Entries for locating words and page elements

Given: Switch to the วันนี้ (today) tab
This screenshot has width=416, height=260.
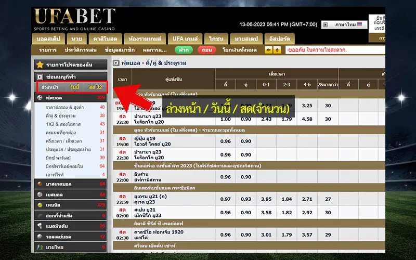Looking at the screenshot, I should point(74,86).
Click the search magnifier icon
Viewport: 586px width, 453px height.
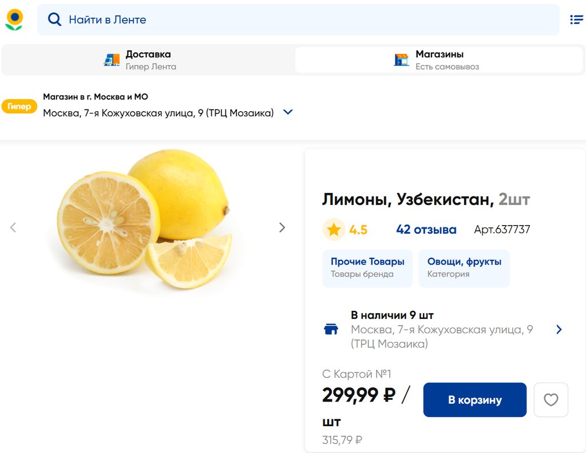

#### [THE EXERCISE]
Please repeat the lines of the material above word for word, starting at the line that contains "Click the search magnifier icon" and ending at the end of the material, and leave the picture out of your answer.

#### [WRITTEN SOLUTION]
Click the search magnifier icon
Viewport: 586px width, 453px height.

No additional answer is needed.